Joe Woolley, president of Firearms Operations and Responsible Training of Texas (FortTexas.us), thinks the new law might prompt licensees to carry larger firearms that are ordinarily more difficult to conceal. But more important, he said, “The security level of any open-carry holster I use will need to be higher than for the concealed firearm.” To see how manufacturers provide this extra security, we assembled a collection of 12 currently available holsters that supply more retention than most concealed models — that is, they require the manipulation of a locking device to draw the weapon. We’ll cover this dozen in two parts in back-to-back issues.

Our test holsters were Hogue Incorporated’s $50 ARS Stage One Carry, Galco’s M4X and M6X each priced at $45, Blackhawk’s $79 GripBreak, and the $32 Evader from Bianchi. In addition we tested three holsters from DeSantis, the $52 Facilitator, the $40 Quick Safe, and the $68 Prowler. We also tried a trio of holsters from Safariland, the $50 578 ProFit in Long and Standard sizes and Safariland’s $50 6378 ALS. Last, we also tried Blade Tech’s $124 WRS Level 3, which was much closer to being a police duty holster than what a civilian would typically wear. In this installment, we’ll tackle the Blackhawk GripBreak, DeSantis Facilitator, Galco M4X and M6X, and the Hogue ARS C.

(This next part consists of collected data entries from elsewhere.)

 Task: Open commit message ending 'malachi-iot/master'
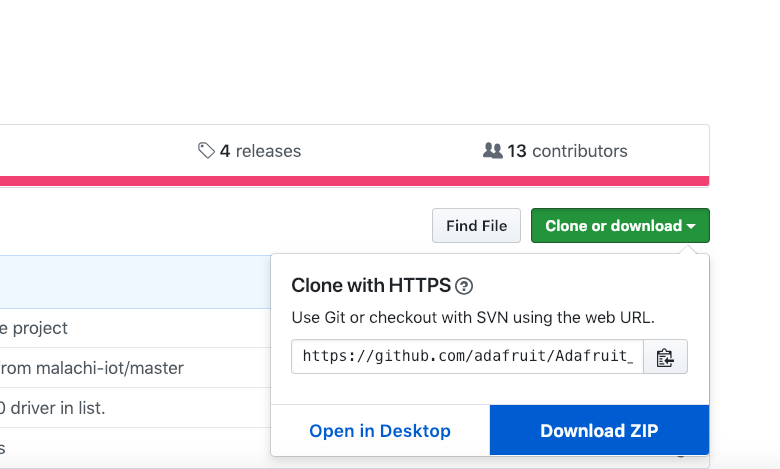click(x=92, y=368)
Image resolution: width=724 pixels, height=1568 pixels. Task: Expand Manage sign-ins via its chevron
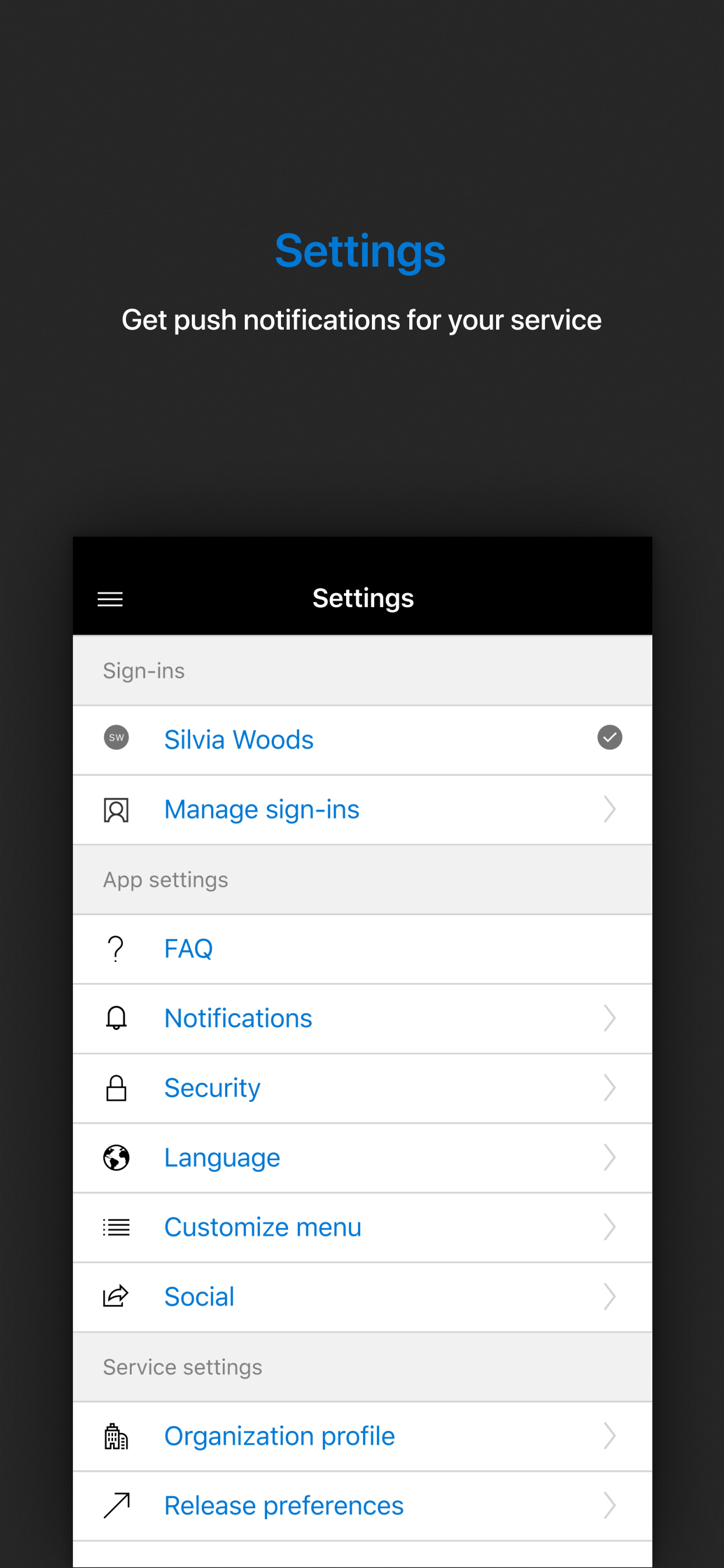610,810
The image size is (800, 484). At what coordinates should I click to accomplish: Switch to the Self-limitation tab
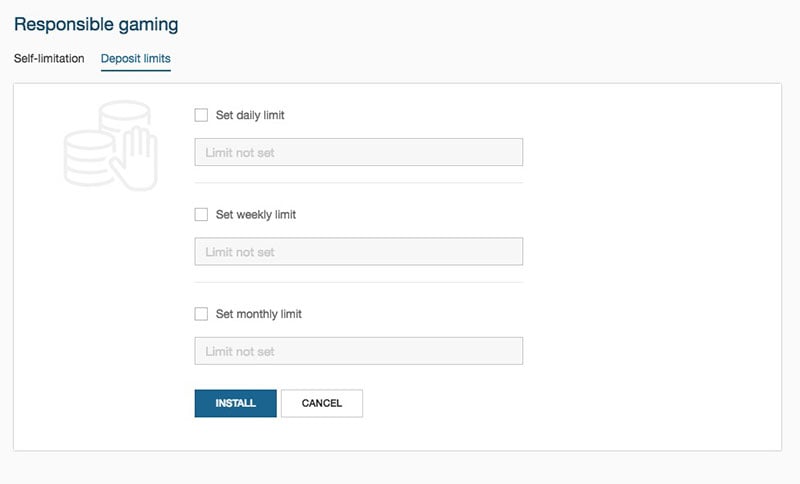(x=49, y=59)

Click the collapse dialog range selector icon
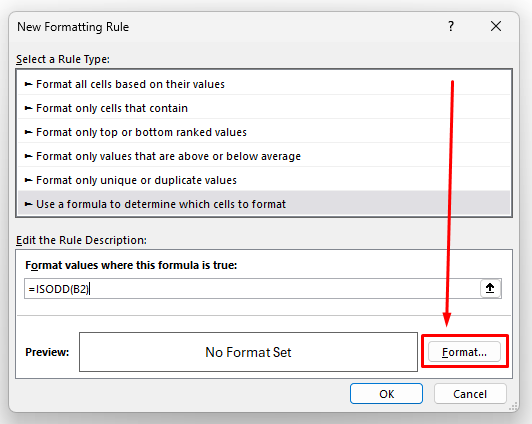[490, 289]
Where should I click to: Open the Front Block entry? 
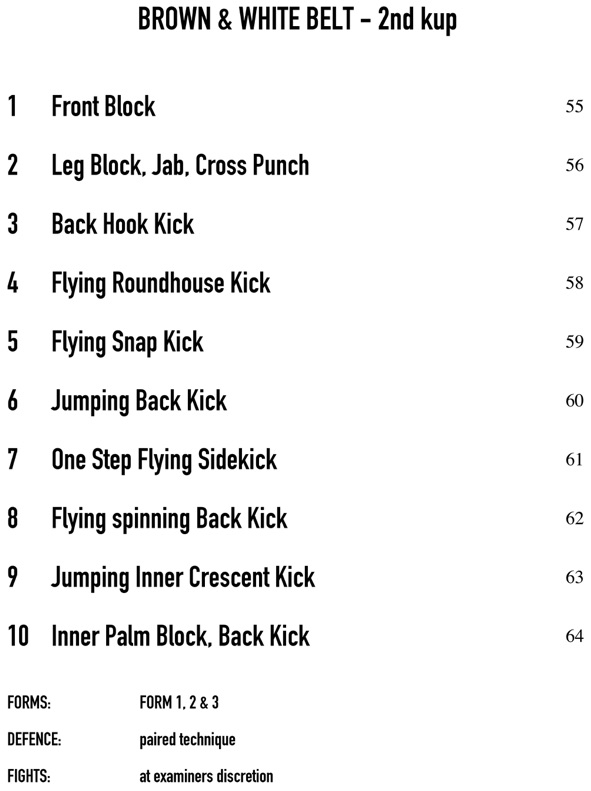(x=103, y=106)
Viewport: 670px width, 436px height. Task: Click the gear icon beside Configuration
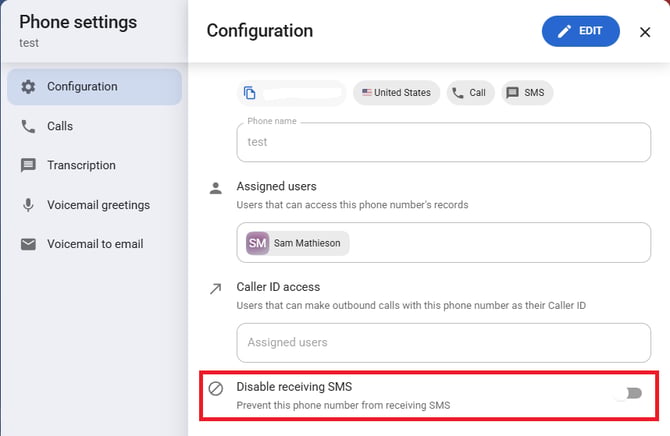coord(28,87)
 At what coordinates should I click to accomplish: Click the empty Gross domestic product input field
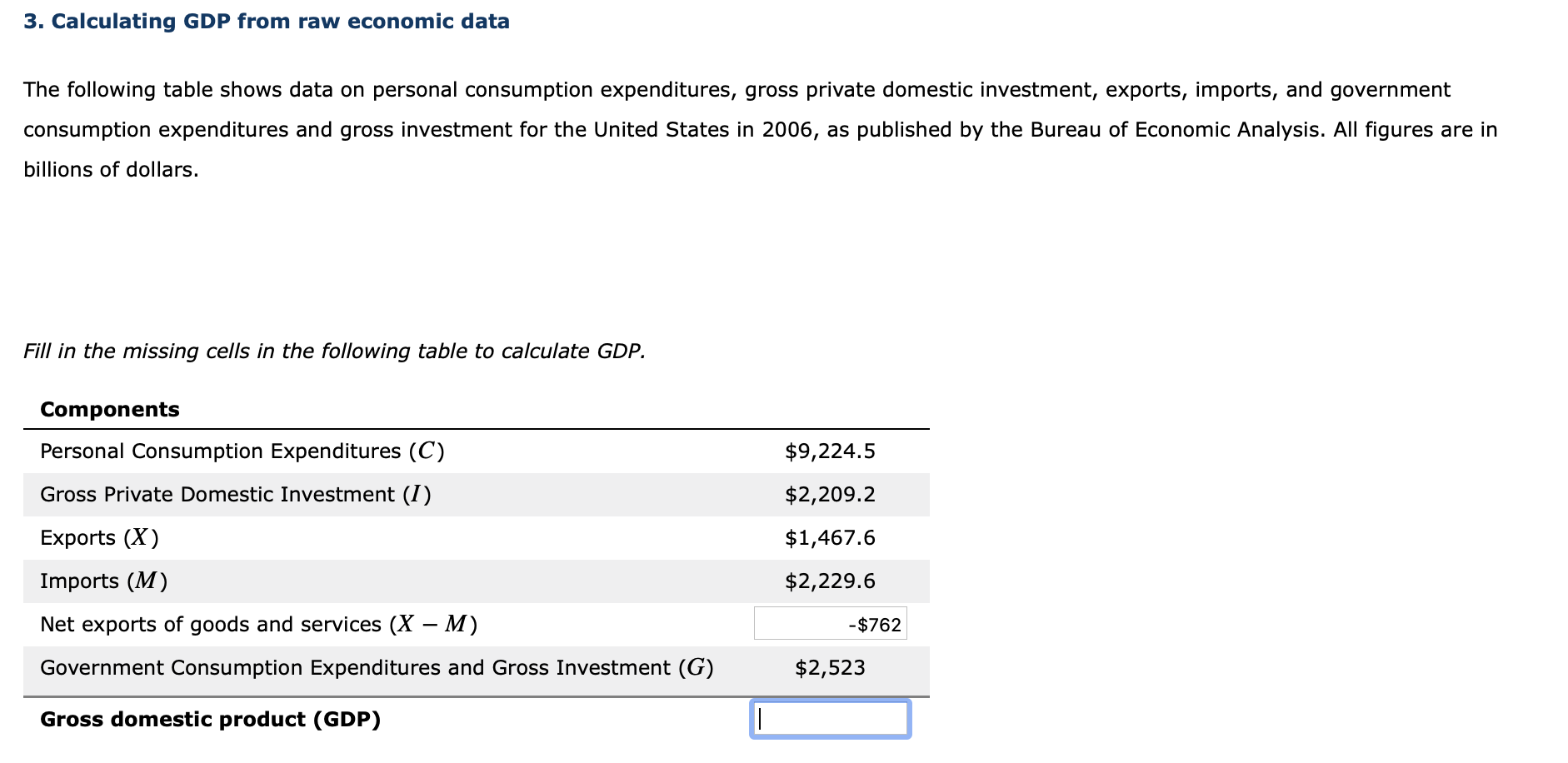(x=829, y=719)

Most people think a tight fit in a typical holster constitutes Level I retention and the addition of a thumb-break strap makes it a Level II holster. That’s not actually the case, any more than adding a mechanical locking device would change its rating to Level III. Retention ratings and their corresponding tests were originally developed by Bill Rogers, a former FBI agent and pioneer in modern police training. In purchasing the Rogers Holster Company in 1985, Safariland adopted his security rating system with tests intended to simulate a gun grab. Rogers’ Retention Level I test (trademarked) “is described as applying all the force to the grip or handle of the weapon by an individual while the weapon is totally secured in the holster and mounted on a suitable belt being worn by another individual. The direction of force is unlimited, but the duration of the force is limited to 5 seconds. At the end of the 5 seconds, the weapon must still be secure in the holster and the holster must still be attached to the operator.” By mounting each holster on a Blackhawk Instructor Gun Belt ($37 from OpticsPlanet.com) we made sure any failure would be traced back to the holster and not to the belt.

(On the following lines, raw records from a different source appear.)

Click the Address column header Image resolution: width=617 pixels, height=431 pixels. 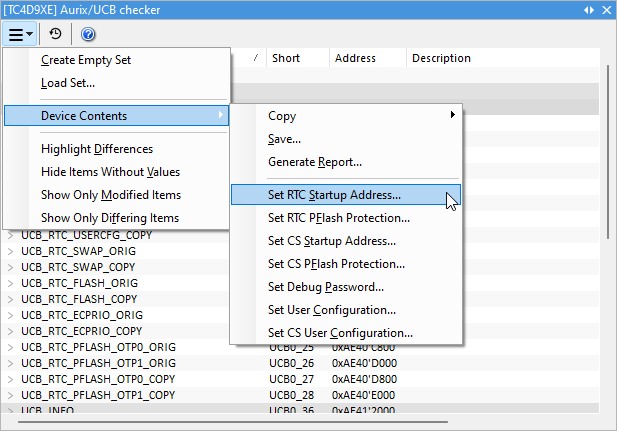coord(355,58)
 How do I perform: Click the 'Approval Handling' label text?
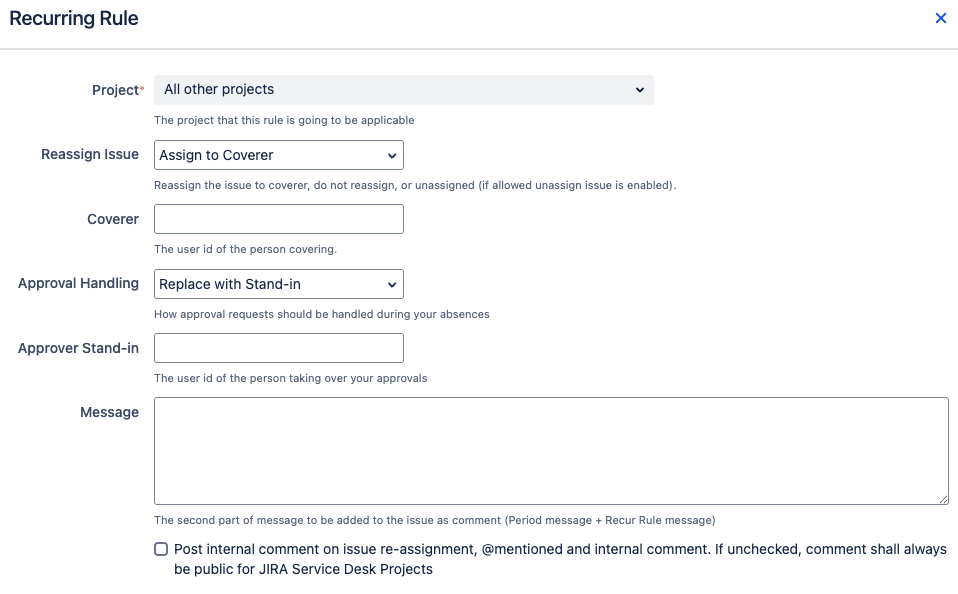coord(78,283)
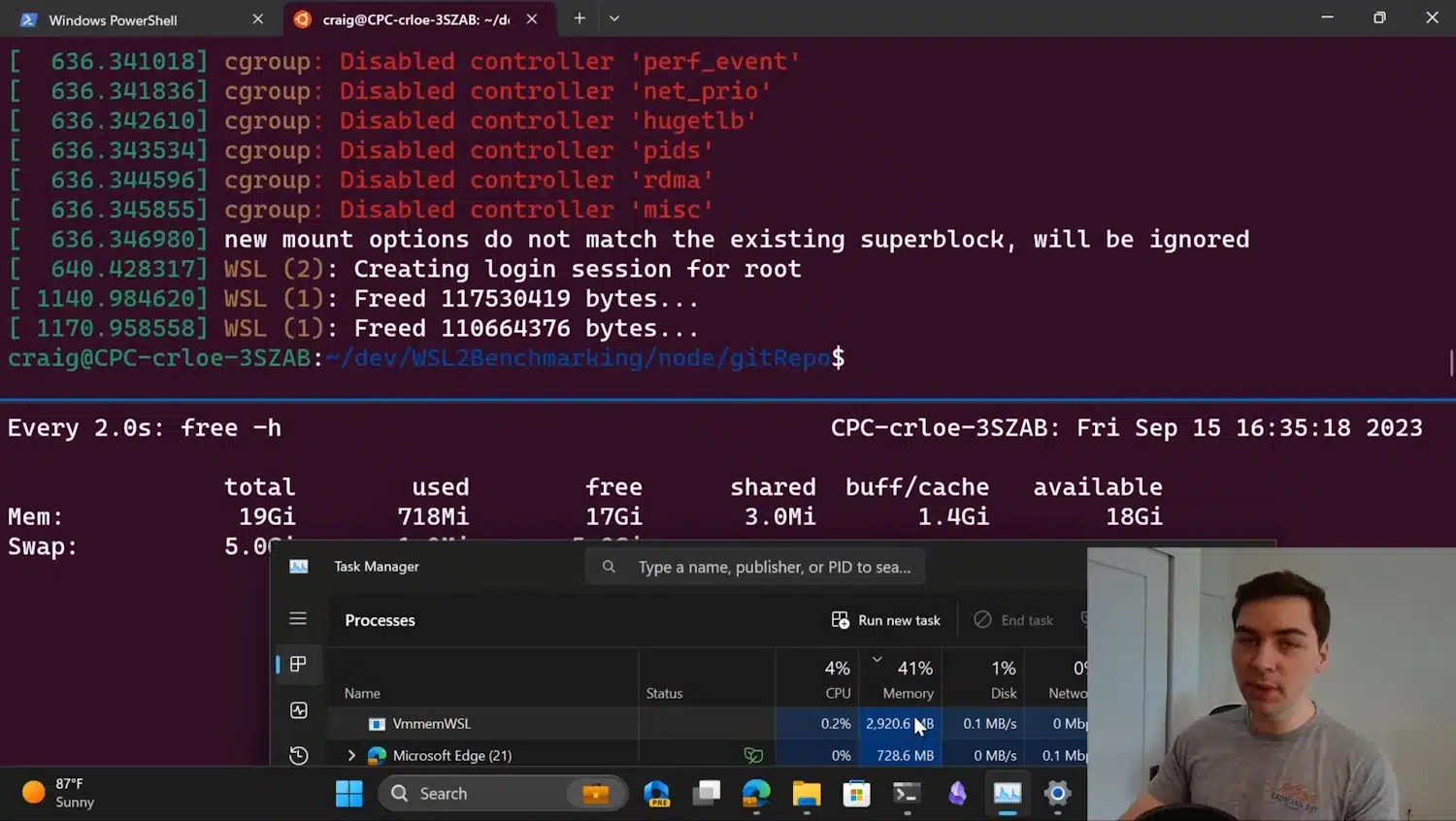1456x821 pixels.
Task: Click the terminal scrollbar on the right
Action: 1449,361
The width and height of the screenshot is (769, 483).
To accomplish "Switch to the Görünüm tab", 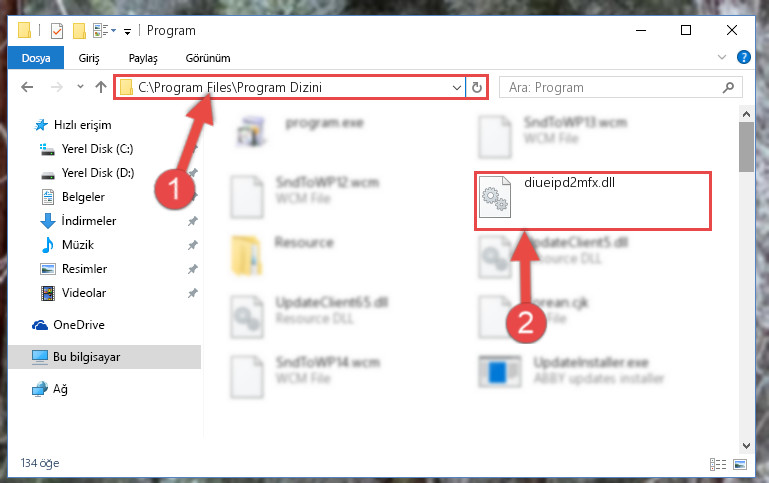I will pos(208,58).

Our tests likely exceeded Bill Rogers’ protocol by wrestling to the ground for weapon control. We challenged retention using two types of grips, “educated” and “freestyle.” The educated grip describes how an instructor might handle the gun, with the trigger finger held straight alongside the frame with three fingers wrapped below the trigger guard, thumb hugging the opposite side of the pistol. The freestyle grip started with all four fingers beneath the trigger guard and thumb wrapped around the other side. We also tried grabbing the gun with the left hand from a right-hand-side-mounted holster. In the interest of security, we’re not going to tell you everything we learned about drawing from these high-retention holsters — just whether or not they might help protect you from a gun grab.